EXCERPT PROVIDED>
○ ○ ○ ○ ○
I agree. I like Nathan (just about), but his team and the way he's been brought on post-Murat has been shite. It's difficult to be a fan.


----------



## DonBoxer (Jun 6, 2012)

I think they are just dumbstruck, they have no idea what to do now that Froch tore Bute apart.


----------



## Bryn (Jun 2, 2012)

DonBoxer said:


> I think they are just dumbstruck, they have no idea what to do now that Froch tore Bute apart.


They should still make the Froch fight, Nathan takes it over the distance.


----------



## Ciaran (Jun 11, 2012)

doesnt look like clev will be out for a bit saying hes off for a few drinks and a nandos on twitter yesterday


----------



## Special (Jun 6, 2012)

Another bum to add to his pathetic title reign


----------



## Bryn (Jun 2, 2012)

Special said:


> Another bum to add to his pathetic title reign


I guess he'll just keep ducking Isaac Chilemba. :conf


----------



## icemax (Jun 5, 2012)

Bryn said:


> I'm not so sure if this would sell in Wales, surely it's a little transparent, even for us leek eating wankers? :think


Never underestimate the abject stupidity of a Welshman...never

He should fight Chilemba, a teak tough African, never been stopped, moderate power...fits the bill


----------



## Special (Jun 6, 2012)
○ ○ ○ ○ ○
DATASET EXTRACT>
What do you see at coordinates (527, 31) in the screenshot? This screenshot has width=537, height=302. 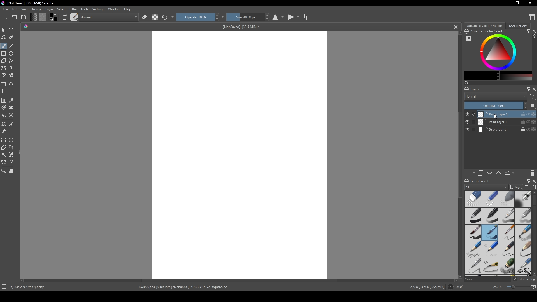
○ ○ ○ ○ ○
Transcribe the boxing forum thread from "I agree. I like" to "DonBoxer (Jun 6, 2012)". The material above stands apart from the boxing forum thread.

RESULT OF THIS TASK>
I agree. I like Nathan (just about), but his team and the way he's been brought on post-Murat has been shite. It's difficult to be a fan.


----------



## DonBoxer (Jun 6, 2012)